> _TASK DIRECTIONS_: Your answer should be the records below, repeated exactly as they stand.

> _TASK DATA_:

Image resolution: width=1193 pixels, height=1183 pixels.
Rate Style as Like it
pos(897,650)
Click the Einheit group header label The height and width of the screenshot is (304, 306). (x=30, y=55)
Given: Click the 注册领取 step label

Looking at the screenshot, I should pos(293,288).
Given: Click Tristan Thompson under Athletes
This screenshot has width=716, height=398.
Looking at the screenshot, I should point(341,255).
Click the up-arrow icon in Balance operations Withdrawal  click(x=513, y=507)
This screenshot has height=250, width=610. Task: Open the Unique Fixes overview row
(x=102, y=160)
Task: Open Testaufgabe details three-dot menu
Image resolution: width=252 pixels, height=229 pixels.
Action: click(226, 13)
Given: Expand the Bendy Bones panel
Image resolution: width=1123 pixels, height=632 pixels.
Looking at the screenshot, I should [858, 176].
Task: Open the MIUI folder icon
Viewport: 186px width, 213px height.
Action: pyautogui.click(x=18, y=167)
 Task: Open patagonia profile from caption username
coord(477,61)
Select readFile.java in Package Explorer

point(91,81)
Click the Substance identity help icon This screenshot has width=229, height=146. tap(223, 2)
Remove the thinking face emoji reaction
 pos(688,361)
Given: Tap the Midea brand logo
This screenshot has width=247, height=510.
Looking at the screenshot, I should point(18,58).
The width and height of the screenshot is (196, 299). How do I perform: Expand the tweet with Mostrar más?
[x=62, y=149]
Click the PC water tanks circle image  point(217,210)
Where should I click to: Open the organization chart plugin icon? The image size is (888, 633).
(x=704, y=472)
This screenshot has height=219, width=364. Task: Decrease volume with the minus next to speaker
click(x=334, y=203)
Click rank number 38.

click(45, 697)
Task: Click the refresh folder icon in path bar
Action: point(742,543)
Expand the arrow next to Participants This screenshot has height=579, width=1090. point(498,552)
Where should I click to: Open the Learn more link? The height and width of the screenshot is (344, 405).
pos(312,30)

> _RESULT OF THE EXERCISE_:
Image resolution: width=1193 pixels, height=1183 pixels.
Rate Style as Like it
pos(897,650)
Click the Einheit group header label The height and width of the screenshot is (304, 306). (x=30, y=55)
Given: Click the 注册领取 step label

Looking at the screenshot, I should pos(293,288).
Given: Click Tristan Thompson under Athletes
This screenshot has width=716, height=398.
Looking at the screenshot, I should point(341,255).
Click the up-arrow icon in Balance operations Withdrawal  click(x=513, y=507)
This screenshot has height=250, width=610. Task: Open the Unique Fixes overview row
(x=102, y=160)
Task: Open Testaufgabe details three-dot menu
Image resolution: width=252 pixels, height=229 pixels.
Action: click(226, 13)
Given: Expand the Bendy Bones panel
Image resolution: width=1123 pixels, height=632 pixels.
Looking at the screenshot, I should [858, 176].
Task: Open the MIUI folder icon
Viewport: 186px width, 213px height.
Action: pyautogui.click(x=18, y=167)
 Task: Open patagonia profile from caption username
coord(477,61)
Select readFile.java in Package Explorer

point(91,81)
Click the Substance identity help icon This screenshot has width=229, height=146. tap(223, 2)
Remove the thinking face emoji reaction
 pos(688,361)
Given: Tap the Midea brand logo
This screenshot has width=247, height=510.
Looking at the screenshot, I should point(18,58).
The width and height of the screenshot is (196, 299). How do I perform: Expand the tweet with Mostrar más?
[x=62, y=149]
Click the PC water tanks circle image  point(217,210)
Where should I click to: Open the organization chart plugin icon? The image size is (888, 633).
(x=704, y=472)
This screenshot has height=219, width=364. Task: Decrease volume with the minus next to speaker
click(x=334, y=203)
Click rank number 38.

click(45, 697)
Task: Click the refresh folder icon in path bar
Action: point(742,543)
Expand the arrow next to Participants This screenshot has height=579, width=1090. point(498,552)
Where should I click to: Open the Learn more link? The height and width of the screenshot is (344, 405).
pos(312,30)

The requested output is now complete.